By Fredrick P. Niemann, Esq. of Hanlon Niemann & Wright, a Freehold, NJ Estate Probate Litigation and Estate Administration Attorney

As mentioned in an earlier blog, there are three occasions identified under New Jersey law that define when a spouse is not entitled to a 1/3 share of their deceased spouse’s estate.  The first situation is the easiest: if there is a judgment of divorce entered between the couple, no elective share can be permitted.  The other two situations are a lot more fluid and require interpretation by the Court.  The first is when the spouses are living separate and apart in different dwellings.  The second is when “circumstances give rise to a cause of action for divorce or nullity of marriage to a decedent prior to his death.”  If you and your spouse live separately, spouses that are living separately normally are taking care of themselves.  Since the goal of the elective share is to provide for the other spouse, the law says electing a share in the estate of a now deceased spouse doesn’t make sense.  But how long must spouses live separately to forfeit the elective share claim?  In the case of McKay v. Estate of McKay, 205 N.J. Super. 609 (Law Div. 1984), the court tackles this issue.

The husband and wife were living together in an apartment in Camden.  In 1980, the husband moved out of the marital apartment and resided with his son from another marriage in Atlantic County.  He moved around to different apartments in Atlantic and Cape May Counties, but ultimately ended up living with the son.  The husband intended to separate from his wife and divorce her, as evidenced by the statements he made to his friends and relatives.  He also made visits to the former marital apartment for the sole purpose of retrieving his belongings, and never resumed marital relations with his wife.  The husband died 10 months after moving out from the apartment living with his son.  The will was probated in Camden because the husband was never domiciled in one place in Atlantic County, and the issue before the court was whether the wife could claim an elective share despite the estrangement.

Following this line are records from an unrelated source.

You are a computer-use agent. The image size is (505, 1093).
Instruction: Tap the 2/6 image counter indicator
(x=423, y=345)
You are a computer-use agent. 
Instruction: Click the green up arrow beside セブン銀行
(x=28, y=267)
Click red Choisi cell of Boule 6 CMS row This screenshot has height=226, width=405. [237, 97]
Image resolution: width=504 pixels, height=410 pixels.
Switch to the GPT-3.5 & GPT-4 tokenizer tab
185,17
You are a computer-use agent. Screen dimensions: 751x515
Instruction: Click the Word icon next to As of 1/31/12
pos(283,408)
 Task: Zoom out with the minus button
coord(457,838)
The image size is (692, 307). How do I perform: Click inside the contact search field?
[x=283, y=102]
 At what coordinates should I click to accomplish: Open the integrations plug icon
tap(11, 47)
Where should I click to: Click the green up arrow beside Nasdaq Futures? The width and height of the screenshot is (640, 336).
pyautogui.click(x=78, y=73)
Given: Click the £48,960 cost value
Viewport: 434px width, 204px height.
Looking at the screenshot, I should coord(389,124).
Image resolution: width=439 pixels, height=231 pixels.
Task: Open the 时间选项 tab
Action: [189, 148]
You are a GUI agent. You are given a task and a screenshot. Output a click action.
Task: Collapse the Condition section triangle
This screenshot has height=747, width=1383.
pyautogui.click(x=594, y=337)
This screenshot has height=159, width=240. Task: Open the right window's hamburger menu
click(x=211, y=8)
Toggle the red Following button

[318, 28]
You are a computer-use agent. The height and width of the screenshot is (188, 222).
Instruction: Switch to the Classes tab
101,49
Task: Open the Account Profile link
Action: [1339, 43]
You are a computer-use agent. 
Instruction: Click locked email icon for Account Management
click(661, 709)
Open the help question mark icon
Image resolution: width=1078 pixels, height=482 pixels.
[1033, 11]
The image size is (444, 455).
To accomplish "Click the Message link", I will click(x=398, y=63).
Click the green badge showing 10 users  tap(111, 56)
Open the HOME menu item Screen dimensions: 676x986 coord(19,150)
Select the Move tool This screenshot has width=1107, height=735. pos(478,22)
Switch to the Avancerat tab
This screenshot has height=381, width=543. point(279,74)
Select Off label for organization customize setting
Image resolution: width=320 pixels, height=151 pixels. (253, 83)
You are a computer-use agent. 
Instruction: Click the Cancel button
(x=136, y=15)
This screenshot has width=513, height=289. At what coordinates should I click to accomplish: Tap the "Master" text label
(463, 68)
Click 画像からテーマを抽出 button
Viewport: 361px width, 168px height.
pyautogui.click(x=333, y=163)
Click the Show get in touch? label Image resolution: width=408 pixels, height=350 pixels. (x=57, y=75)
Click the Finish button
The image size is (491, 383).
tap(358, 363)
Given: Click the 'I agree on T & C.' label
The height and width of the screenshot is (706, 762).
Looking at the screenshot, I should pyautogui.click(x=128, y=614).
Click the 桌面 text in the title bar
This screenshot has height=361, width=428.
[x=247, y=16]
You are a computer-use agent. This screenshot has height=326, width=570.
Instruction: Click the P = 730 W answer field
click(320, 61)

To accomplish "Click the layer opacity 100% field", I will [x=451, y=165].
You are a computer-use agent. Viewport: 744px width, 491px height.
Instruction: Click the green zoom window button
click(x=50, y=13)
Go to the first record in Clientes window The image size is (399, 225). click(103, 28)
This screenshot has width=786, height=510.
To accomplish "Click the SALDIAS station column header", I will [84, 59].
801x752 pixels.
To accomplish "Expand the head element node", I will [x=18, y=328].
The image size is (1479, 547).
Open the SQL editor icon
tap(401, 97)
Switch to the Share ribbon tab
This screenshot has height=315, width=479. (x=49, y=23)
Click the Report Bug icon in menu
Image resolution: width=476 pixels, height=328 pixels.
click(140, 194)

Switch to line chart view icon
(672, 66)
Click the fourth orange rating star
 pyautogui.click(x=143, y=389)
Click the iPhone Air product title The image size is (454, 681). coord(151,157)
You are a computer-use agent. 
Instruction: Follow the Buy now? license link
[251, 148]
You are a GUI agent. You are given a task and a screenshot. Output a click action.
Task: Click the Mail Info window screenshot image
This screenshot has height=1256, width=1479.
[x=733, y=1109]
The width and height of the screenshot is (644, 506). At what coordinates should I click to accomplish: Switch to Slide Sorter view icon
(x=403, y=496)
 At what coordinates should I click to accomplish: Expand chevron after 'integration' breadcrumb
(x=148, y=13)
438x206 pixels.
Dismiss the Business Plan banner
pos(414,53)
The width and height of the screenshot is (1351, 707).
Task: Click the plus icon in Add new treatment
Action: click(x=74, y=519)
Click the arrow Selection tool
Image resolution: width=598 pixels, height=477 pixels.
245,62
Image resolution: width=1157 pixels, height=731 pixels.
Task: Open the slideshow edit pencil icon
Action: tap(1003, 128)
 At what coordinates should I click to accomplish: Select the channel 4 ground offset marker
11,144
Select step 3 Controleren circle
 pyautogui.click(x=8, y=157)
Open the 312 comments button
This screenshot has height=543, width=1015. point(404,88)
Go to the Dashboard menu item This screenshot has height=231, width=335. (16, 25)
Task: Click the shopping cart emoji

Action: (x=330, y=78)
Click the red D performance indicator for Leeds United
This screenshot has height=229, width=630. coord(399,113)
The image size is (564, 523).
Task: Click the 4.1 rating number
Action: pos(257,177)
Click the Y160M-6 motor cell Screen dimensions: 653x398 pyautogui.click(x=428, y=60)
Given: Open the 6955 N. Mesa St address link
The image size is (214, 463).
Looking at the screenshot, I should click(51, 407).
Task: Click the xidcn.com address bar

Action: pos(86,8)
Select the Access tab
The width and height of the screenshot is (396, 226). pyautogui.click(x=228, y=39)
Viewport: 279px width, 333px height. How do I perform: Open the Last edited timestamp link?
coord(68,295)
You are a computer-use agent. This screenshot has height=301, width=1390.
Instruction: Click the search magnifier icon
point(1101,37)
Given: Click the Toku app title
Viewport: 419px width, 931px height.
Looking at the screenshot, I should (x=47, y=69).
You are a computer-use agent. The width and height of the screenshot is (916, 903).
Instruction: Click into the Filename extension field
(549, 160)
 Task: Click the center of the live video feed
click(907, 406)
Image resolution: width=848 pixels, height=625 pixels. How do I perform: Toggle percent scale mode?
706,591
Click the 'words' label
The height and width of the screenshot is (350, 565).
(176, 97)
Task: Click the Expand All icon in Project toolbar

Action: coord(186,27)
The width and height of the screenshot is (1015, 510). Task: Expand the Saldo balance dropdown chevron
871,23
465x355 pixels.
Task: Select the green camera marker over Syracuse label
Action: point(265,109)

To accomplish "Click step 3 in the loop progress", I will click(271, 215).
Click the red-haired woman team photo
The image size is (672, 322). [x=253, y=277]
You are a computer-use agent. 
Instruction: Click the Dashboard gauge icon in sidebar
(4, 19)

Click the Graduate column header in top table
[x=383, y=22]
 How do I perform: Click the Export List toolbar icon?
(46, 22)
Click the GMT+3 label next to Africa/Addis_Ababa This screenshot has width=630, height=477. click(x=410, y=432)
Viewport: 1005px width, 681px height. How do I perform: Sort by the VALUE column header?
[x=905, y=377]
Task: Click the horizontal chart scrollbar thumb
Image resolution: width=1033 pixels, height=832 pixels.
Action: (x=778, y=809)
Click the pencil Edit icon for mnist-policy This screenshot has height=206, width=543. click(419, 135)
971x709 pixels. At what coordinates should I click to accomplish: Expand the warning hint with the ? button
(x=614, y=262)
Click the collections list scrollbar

The trial court reviewed the legislative history of the elective share law and determined that the clause “circumstances which would have given rise to a cause of action for divorce or nullity of marriage to a decedent prior to his death” modifies the spouses living separate and apart clause.  Therefore, the court held that the separation between husband and wife must have been sufficient to give rise to a divorce action.  In New Jersey, a no-fault divorce is valid if the couple is living separate and apart for 18 months.  Because the husband died ten months after leaving the residence, he would not have been eligible for a no-fault divorce.  There was also no proof that the wife abandoned him or abused him or the husband was otherwise eligible for a fault-based divorce.  Therefore, the wife was awarded an elective share in the property.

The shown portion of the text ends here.